*課題*:
次の1.〜3.の記述は、直腸脱手術についての抽出テキストの内容と合っていますか?それぞれ「はい」か「いいえ」で答え、判断の決め手となる本文の語句をそのまま引用してください。
1. 骨盤臓器脱の再発率は1%程度である。
2. 経肛門手術は、直腸の奥の方を修復固定するのが得意である。
3. 筆者らは年間100件の直腸脱手術を行っている。

いまだに手こずることがある、直腸脱手術のおはなし

  • 2024年1月13日
  • 2024年1月13日
  • 直腸脱

 

おはようございます。

辻仲病院柏の葉・骨盤臓器脱外科医師の、赤木一成です。

 

今回のテーマは、難敵「直腸脱」についてです。

 

現在、骨盤臓器脱(子宮脱・膀胱瘤・直腸瘤・膣脱)の再発に関しては、ほぼ完全に制圧できてるんですけど(再発率1%程度)・・・

 

直腸脱はいまだに、ときどき再発で苦労してます(私の場合5%くらいの再発率)

 

今回は、この辺の事情について、お話させていただきます。

よろしければ、お付き合いください。

 

直腸脱の重症度はさまざま

 

↑直腸脱には、軽症のものから重症のものまで、いろいろあります。

 

 

↑軽症の直腸脱は、手前側(肛門側)の直腸粘膜が先行して、「シワシワ」という感じで出てくることが多いです。

 

軽度のものは、直腸粘膜だけが脱出してきますが(直腸粘膜脱)・・・

ある程度進行してくると、粘膜にひっぱられて筋層も一緒に脱出してきます。

 

 

いっぽう↑重度の直腸脱では、直腸筋層が奥の方から下がってきて、「ボッコン」といった感じで大きく脱出してきます。

 

直腸脱の術式と、その適応

直腸脱の術式には、「経肛門手術」と「経腹手術」があります。

 

 

↑経肛門手術(デロルメ法など)は

「直腸の手前側(肛門の近く)」を修復固定するのが得意で、「奥の方」を修復固定することができません。

 

だから、直腸粘膜脱とか、軽度の直腸脱(だいたい脱出長5㎝以下が目安)に向きます。

 

 

 

いっぽう↑経腹手術(腹腔鏡下直腸固定術)は

直腸の「奥の方」を引っ張り上げて固定するのが得意で、「手前側」を修復固定する力は、経肛門手術に劣ります。

 

だから、拳くらい大きく脱出してくるような、重度の直腸脱に向きます。

 

術式を正しく選ぶ必要がある

術式選択が不適切だとどうなるか?

 

 

重度の直腸脱に↑経肛門手術を行って、手前側だけ修復固定しても・・・

 

奥の方は手付かずなので、あとで直腸が奥から脱出してきます。

 

 

逆に、直腸粘膜脱に↑直腸固定術を行って、筋層を奥の方に固定しても・・・

 

手前の直腸粘膜は手付かずなので、下がって出てきます。

 

 

 

と、いうことで。

 

直腸脱手術では、外来診察の時点で直腸脱のタイプを正しく判定して、適切な術式を選ぶ必要があるわけですね。

(ここに示したほかにも、いくつかの選択基準があるんだけど、マニアック過ぎるので省略)

 

でも実際には難しい・・・

でも実際には・・・

適切な術式を選択できるケースばかりではありません。

 

ワタクシたち、年間100件の直腸脱手術をやってて、それなりに苦労してます(笑)

 

典型的な「苦労するパターン」

*表示資料*:

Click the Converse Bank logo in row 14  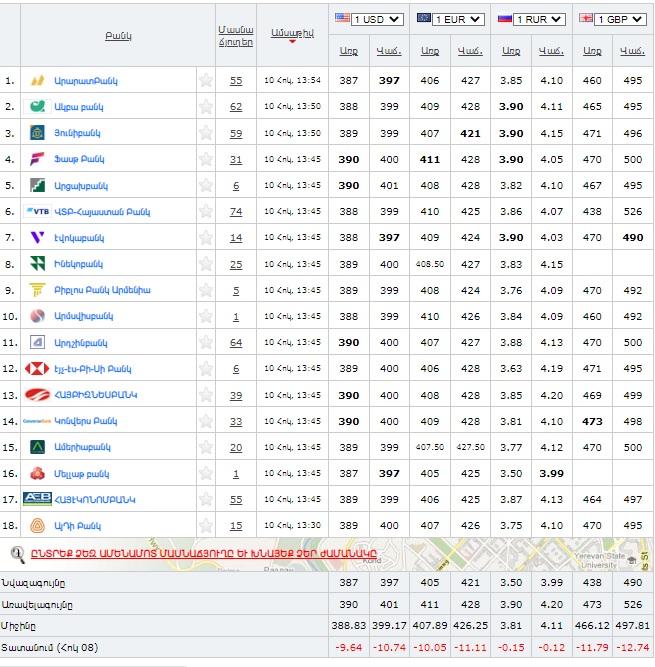(x=37, y=421)
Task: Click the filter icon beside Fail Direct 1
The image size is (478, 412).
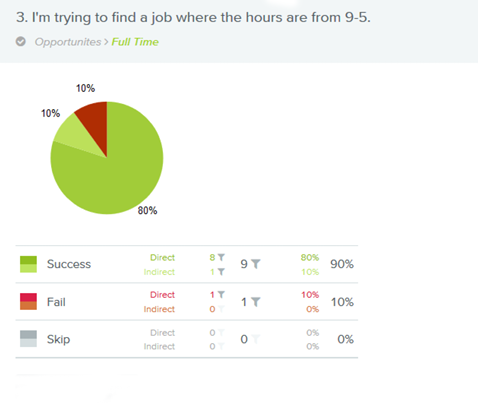Action: pos(221,294)
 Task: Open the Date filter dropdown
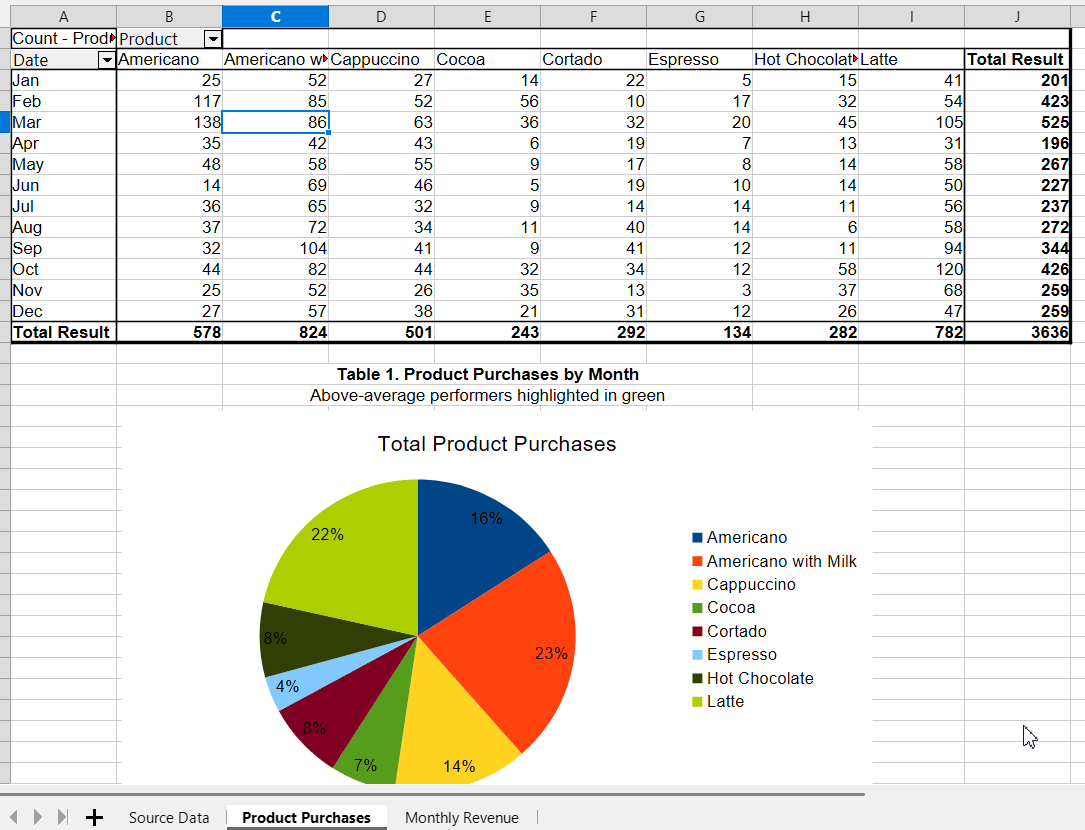click(x=107, y=60)
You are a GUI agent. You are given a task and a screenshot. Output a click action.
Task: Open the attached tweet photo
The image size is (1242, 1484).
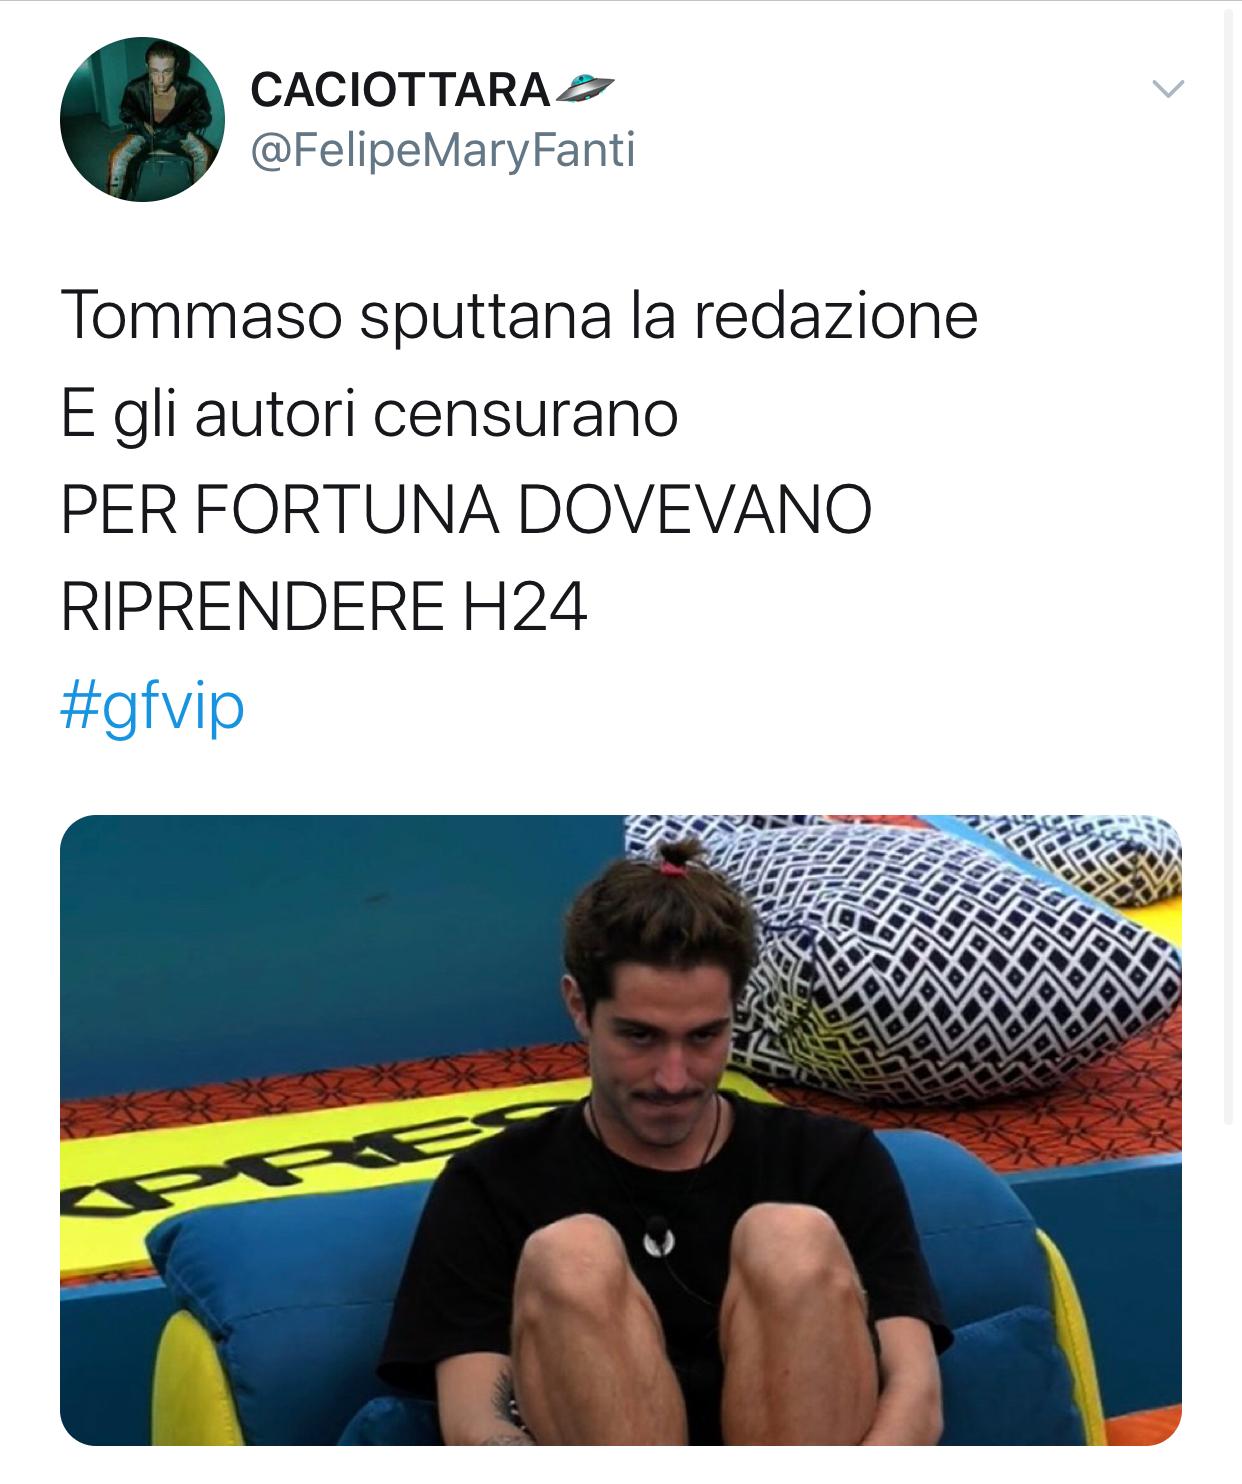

*回答*:
1. はい 根拠:再発率1%程度
2. いいえ 根拠:「直腸の手前側(肛門の近く)」を修復固定するのが得意で、「奥の方」を修復固定することができません
3. はい 根拠:年間100件の直腸脱手術をやってて